Task objective: If an entry holds a picture, leave the picture out and output everything else exactly.

Data for this task:
──────
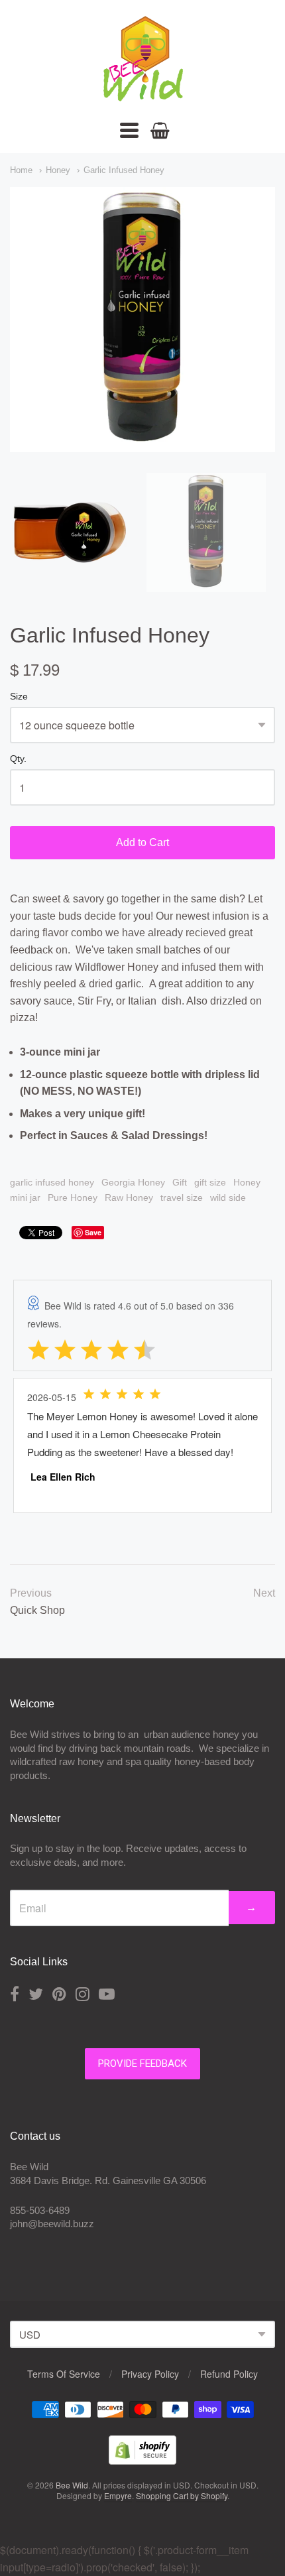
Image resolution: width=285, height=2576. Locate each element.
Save (93, 1232)
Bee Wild (72, 2484)
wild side (228, 1197)
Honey (58, 170)
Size (19, 697)
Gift (179, 1182)
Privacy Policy (150, 2373)
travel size (181, 1197)
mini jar (25, 1197)
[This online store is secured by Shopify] (142, 2460)
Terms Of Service (63, 2373)
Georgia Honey (133, 1182)
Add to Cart (142, 842)
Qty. (18, 759)
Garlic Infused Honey (124, 170)
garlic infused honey (52, 1182)
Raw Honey (129, 1197)
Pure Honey (72, 1197)
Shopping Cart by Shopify (181, 2495)
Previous (31, 1593)
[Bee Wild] (142, 96)
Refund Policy (229, 2373)
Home (21, 170)
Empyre (118, 2495)
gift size (210, 1182)
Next (264, 1593)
──────
Finished exercise:
Image resolution: width=285, height=2576. Locate each element.
Save (93, 1232)
Bee Wild (72, 2484)
wild side (228, 1197)
Honey (58, 170)
Size (19, 697)
Gift (179, 1182)
Privacy Policy (150, 2373)
travel size (181, 1197)
mini jar (25, 1197)
[This online store is secured by Shopify] (142, 2460)
Terms Of Service (63, 2373)
Georgia Honey (133, 1182)
Add to Cart (142, 842)
Qty. (18, 759)
Garlic Infused Honey (124, 170)
garlic infused honey (52, 1182)
Raw Honey (129, 1197)
Pure Honey (72, 1197)
Shopping Cart by Shopify (181, 2495)
Previous (31, 1593)
[Bee Wild] (142, 96)
Refund Policy (229, 2373)
Home (21, 170)
Empyre (118, 2495)
gift size (210, 1182)
Next (264, 1593)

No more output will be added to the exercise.